Tenth-ranked Notre Dame would have to like its chances Saturday against a Virginia football program that has never beaten a top-10 opponent on the road.
The Cavaliers, who are 0-24 in their history against teams of that description, visit Notre Dame Stadium for a 3:30 p.m. kickoff.
It will be the third different venue in as many games for the Cavs and the Irish, whose first meeting was in the 1989 Kickoff Classic at Giants Stadium in East Rutherford, New Jersey.
Notre Dame won that game handily, 36-13, in a matchup of future College Football Hall of Fame coaches, Lou Holtz for the Irish and the late George Welsh for the Cavaliers.
In their first meeting as ACC members (Notre Dame is independent for football and plays only a handful of ACC opponents each season), the Irish scored on a go-ahead touchdown pass with 12 seconds remaining that lifted them to a 34-27 victory at UVa in 2015.
The Irish head coach that day, Brian Kelly, is still at Notre Dame, where he is in his 10th year.
Current fifth-year UVa players would have been in uniform but none is listed on the participation chart for that game. Then-head coach Mike London was replaced at the end of that season by Bronco Mendenhall, who kept London aide Marques Hagans on the staff but brought most of his staff from Brigham Young.
Mendenhall is no stranger to Notre Dame, having brought his BYU team to Notre Dame in 2005, when Charlie Weis was the Irish head coach, and for a two-game series in 2012-13, after Kelly had taken over.
All of those games were played at Notre Dame’s home in South Bend, Indiana, where the Irish have had 269 consecutive sellouts. The cheapest ticket on TickPick at midday Friday was $80, and the most expensive was $452.
Mendenhall knows a little about dealing with the crowds from his previous visits to Notre Dame.
“You do the best you can,” he said. “So [with] most programs, including ours, you practice with crowd noise. I orchestrate and create crises during the week in as many different ways that I can, and that helps to some extent.
“Emotion is something and chaos is something we work to create in practice.”
As for the talent level, few teams can compete with Notre Dame, which, according to the rivals.com website, signed 57 players between 2015-2019 who were rated five- or four-star players by rivals.com on a five-star scale.
Virginia signed five players of that description over the same period.
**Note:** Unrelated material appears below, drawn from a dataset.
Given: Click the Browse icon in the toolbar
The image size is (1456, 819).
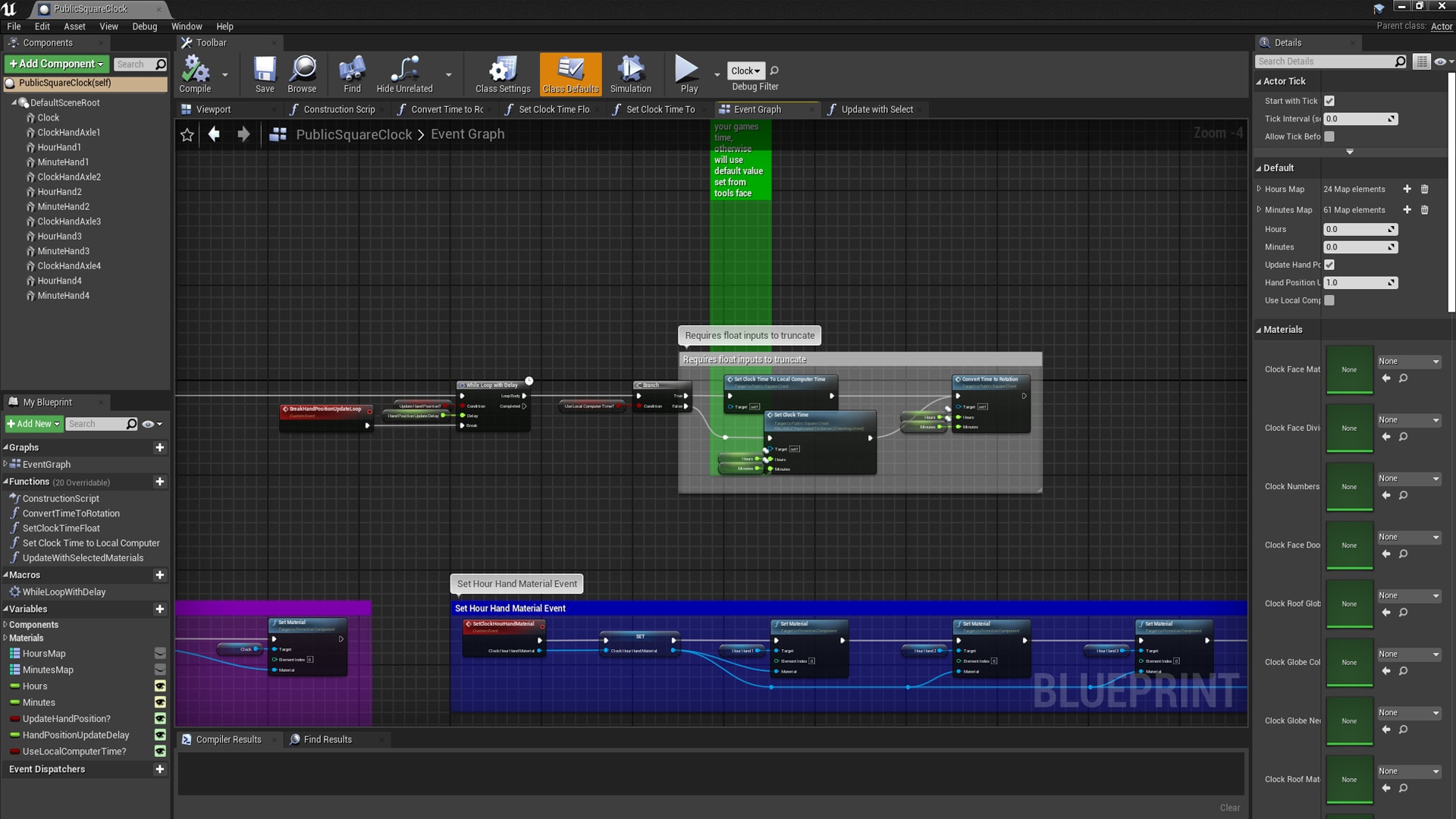Looking at the screenshot, I should (x=302, y=74).
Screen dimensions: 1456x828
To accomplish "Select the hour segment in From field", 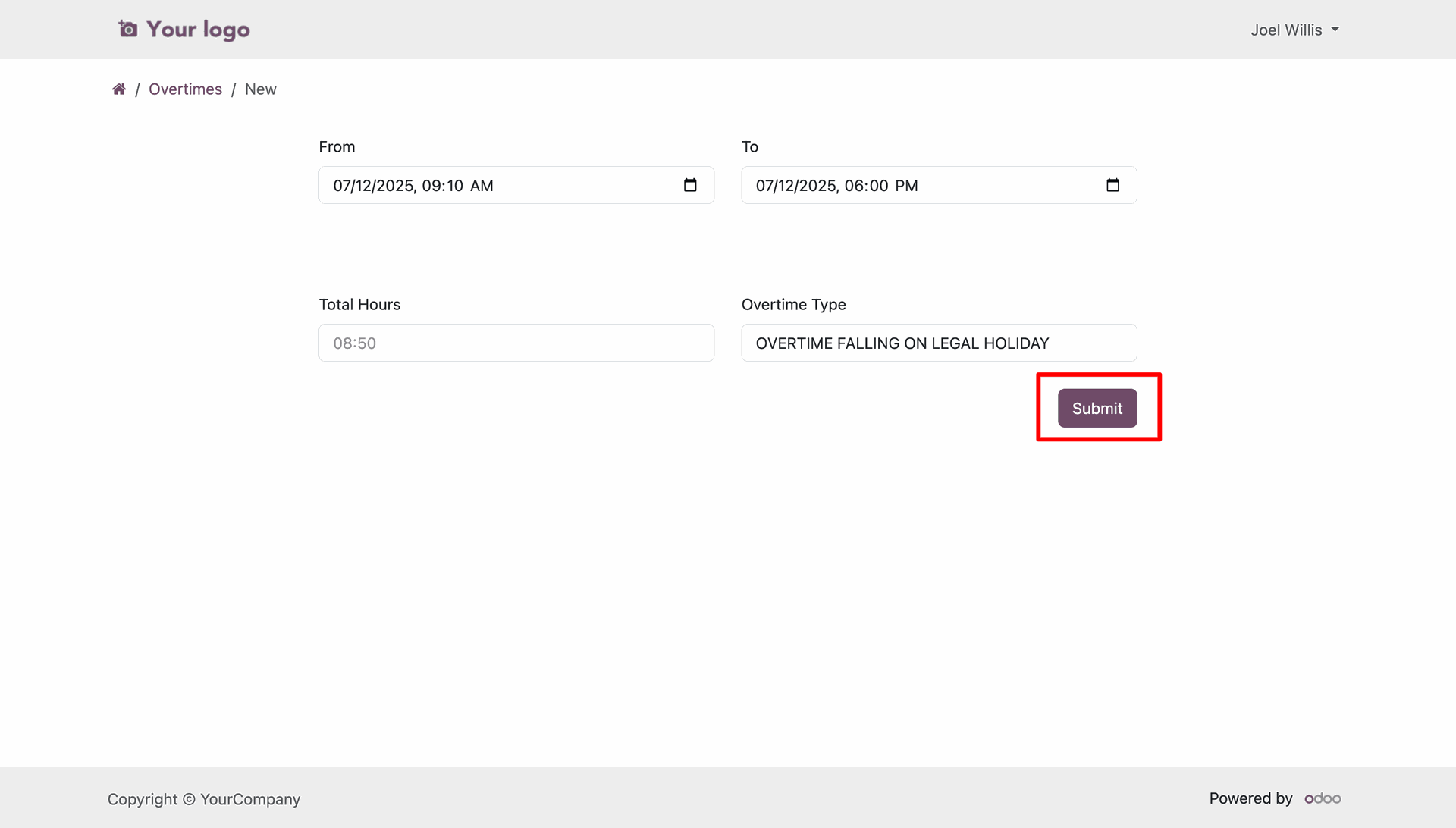I will pyautogui.click(x=431, y=186).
A turnaround for Virginia, which had six losing seasons between 2012 and 2017, could be traced to the arrival of such two-stars (there are no one-stars) as cornerback Bryce Hall and linebackers Jordan Mack and Charles Snowden.
And, of course, there was the arrival of quarterback Bryce Perkins, a junior-college transfer, prior to the 2018 season.
Perkins has completed 65.3 percent of his passes for 843 yards and six touchdowns in UVa’s first four games and is the Cavaliers’ leading rusher with 193 yards.
“It all runs through Perkins … in terms of his ability to make plays,” Kelly said at his weekly news conference. “He’s extremely dangerous with the ball in his hands. He can throw the football at a pretty high percentage [and] gets the ball out quickly.”
On the flip side is Notre Dame quarterback Ian Book, who has completed 61.7 percent of his passes for 828 yards and eight touchdowns.
That’s in one fewer game than Virginia has played, and the Irish (2-1) faced No. 3-ranked Georgia in their most recent outing. As the visitor in that game, Notre Dame led 10-7 at the half before succumbing 23-17.
Virginia (4-0) trailed by 17 points at one point against visiting Old Dominion before rallying for a 28-17 victory. One week earlier, the Cavaliers had trailed visiting Florida State with under seven minutes remaining before pulling away for a 31-24 victory.
It goes without saying that Perkins is a newcomer to the Notre Dame scene.
“I heard that it’s a great place to play,” he said. “They’ve got such a great history and I’m looking forward to it. It’s going to be fun. I love the games that are anticipated highly. This brings out the best in everybody.”